There are the same reasons for publishing reports of adjudged cases, as for publishing laws, and no expense incurred by a government is better bestowed, or goes more directly and effectually to promote the great and fundamental purposes of civil institutions, than the encouragement given for the publication of such reports. We were accordingly surprised at the difficulty recently made in the legislature of Vermont, in voting a sum of money for this purpose, and at the very small amount, (one hundred and fifty dollars if we recollect rightly,) that was deemed sufficient. It is still more remarkable, that some of the states give no encouragement at all to the publication and distribution of reports of judicial decisions, and in fact have no such reports. Others depend upon the voluntary labors of such lawyers, as may be disposed to undertake reporting, from hopes of reputation, and, in some instances perhaps, of a little profit, in respect to which the most modest expectation is in great danger of disappointment; or, if it be not disappointed, the profits afforded in our market by a publication of this description are in general so trifling, that if the reporter obtains for his time and labor, a recompense equivalent to the wages of a common day laborer, he owes the public a debt of gratitude for their liberal patronage. But this is a very precarious way of supplying the community with the means of knowing by what laws and rules of conduct they are governed; and to depend upon it, is like a man's neglecting to provide for his household, trusting that a neighbor, induced by charity or some other
motive, will supply his neglect. Such a family has the prospect of being ill supplied, with the chance of being starved.

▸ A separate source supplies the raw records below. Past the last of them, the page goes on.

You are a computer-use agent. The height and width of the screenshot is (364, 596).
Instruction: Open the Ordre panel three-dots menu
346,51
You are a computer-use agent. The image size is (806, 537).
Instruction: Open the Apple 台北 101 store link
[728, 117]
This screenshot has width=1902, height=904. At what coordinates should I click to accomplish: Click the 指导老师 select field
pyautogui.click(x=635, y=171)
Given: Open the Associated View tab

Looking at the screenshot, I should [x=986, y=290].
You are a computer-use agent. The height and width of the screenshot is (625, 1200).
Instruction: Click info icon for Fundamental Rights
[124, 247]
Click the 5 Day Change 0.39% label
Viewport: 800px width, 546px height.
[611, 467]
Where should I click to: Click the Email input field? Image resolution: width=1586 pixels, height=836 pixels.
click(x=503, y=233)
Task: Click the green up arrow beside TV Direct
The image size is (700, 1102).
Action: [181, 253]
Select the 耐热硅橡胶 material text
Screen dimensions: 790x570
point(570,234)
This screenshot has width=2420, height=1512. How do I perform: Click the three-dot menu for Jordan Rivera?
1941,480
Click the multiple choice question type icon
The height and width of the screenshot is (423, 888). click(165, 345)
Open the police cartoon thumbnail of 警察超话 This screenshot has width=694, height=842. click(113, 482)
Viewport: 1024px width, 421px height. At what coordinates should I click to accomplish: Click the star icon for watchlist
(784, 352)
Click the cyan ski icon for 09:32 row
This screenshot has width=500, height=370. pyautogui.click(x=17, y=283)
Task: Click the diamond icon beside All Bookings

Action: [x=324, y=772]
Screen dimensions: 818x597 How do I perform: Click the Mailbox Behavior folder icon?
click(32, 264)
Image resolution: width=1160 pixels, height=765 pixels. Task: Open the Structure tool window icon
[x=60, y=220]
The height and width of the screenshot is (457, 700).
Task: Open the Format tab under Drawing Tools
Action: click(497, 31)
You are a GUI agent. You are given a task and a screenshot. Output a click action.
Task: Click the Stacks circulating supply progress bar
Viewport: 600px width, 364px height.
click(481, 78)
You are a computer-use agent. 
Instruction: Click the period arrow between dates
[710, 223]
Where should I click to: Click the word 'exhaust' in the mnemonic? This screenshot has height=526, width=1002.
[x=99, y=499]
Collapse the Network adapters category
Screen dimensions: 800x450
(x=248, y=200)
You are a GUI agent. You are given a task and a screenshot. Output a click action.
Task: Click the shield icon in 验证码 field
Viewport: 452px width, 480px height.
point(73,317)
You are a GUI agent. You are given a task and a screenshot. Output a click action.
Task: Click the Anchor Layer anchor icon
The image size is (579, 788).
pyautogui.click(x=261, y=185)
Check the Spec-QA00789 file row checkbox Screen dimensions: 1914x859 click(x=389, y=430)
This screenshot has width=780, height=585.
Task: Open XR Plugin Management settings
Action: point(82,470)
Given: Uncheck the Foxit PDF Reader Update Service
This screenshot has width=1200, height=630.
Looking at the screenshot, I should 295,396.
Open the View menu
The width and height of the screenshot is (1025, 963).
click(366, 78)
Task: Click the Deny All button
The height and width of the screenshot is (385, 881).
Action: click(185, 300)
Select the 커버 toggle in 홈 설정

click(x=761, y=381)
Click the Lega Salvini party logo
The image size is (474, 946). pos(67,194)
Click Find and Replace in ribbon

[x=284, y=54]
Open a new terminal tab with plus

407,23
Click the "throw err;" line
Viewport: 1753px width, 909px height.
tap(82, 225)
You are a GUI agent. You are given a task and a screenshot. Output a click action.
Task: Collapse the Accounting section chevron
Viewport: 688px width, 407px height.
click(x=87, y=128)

The office of a reporter is highly responsible and intensely laborious, and deserves a liberal compensation. It is the practice in the Massachusetts, as it is in the United States, and in many, and we believe most of the State courts, for the judges to give written opinions on the most important and difficult questions brought before them. The practice appears to be otherwise in most of the English courts, which gives the judges sometimes opportunity, and sometimes no doubt, occasion, to say, that the reporter must have mistaken the language of the court. The only objection to the practice of giving written opinions is the additional labor it costs the judges; but the manual labor of writing out an opinion is very trifling in comparison with that of making it up, and choosing and arranging the authorities and reasons on which it is founded; as every lawyer experiences as often he has occasion to give a written opinion. This inconvenience does not, therefore, outweigh the reasons in favor of this practice, inasmuch as it secures a more thorough and laborious consideration of questions on the part of the court, is an additional guard against crude and hasty opinions, and it checks the expression of broad and general propositions, under which indolence and inability are always ready to shelter themselves. Lord Ellenborough somewhere recommends the perusal of the earlier decisions upon a question then before the court, for the purpose of purifying the mind from the generalities' that had crept into the subsequent cases. These generalities' make it very easy to decide the pending question, as they afford a great space within which to bring it, or, to use a logical term, they furnish a very comprehensive major, which being once assumed, may be easily shown to include the minor, or particular question before the court; and the premises being conceded as a лov or, the conclusion is irresistible. But very soon another case will be offered to the court, which comes literally within this 'generality,' and yet too plainly requires a different decision. Accordingly this case is decided upon its particular circumstances,' or is considered to be an exception, and then another exception follows, until at length you have nothing but exceptions, and the rule disappears. The greatest talents,
learning, diligence, and caution cannot secure judges from occasionally laying down propositions in too broad terms. 'The attention of the court,' says Mr Justice Jackson, 'is naturally drawn particularly to the case before them; and though all that is said by them may be correct as applied to that case, yet when applied to another not then under consideration, it may, if adopted literally and in its whole extent, lead to results which the court did not anticipate, and would not have approved.' Whatever, therefore, puts the court on its guard against uttering propositions that lead to such results, is of great importance, and the practice of giving written opinions, to be published as a sort of testimony in perpetuam memoriam, is the most effectual guard for this purpose. And a reported opinion of a court ought to be written, or at least approved, by the judge to whom it is attributed, for the purpose of giving to it its just authority. And all the reasons in favor of opinions prepared in writing, by the court, and indeed, in favor of reporting opinions at all, may also be urged in favor of giving the name of the judge by whom the opinion is drawn up. Except in matters of practice, and the most distinct and insulated cases, in which the point decided, and the grounds. and extent of the decision, cannot possibly be mistaken, we always regret to see per curiam prefixed to the opinion of the court.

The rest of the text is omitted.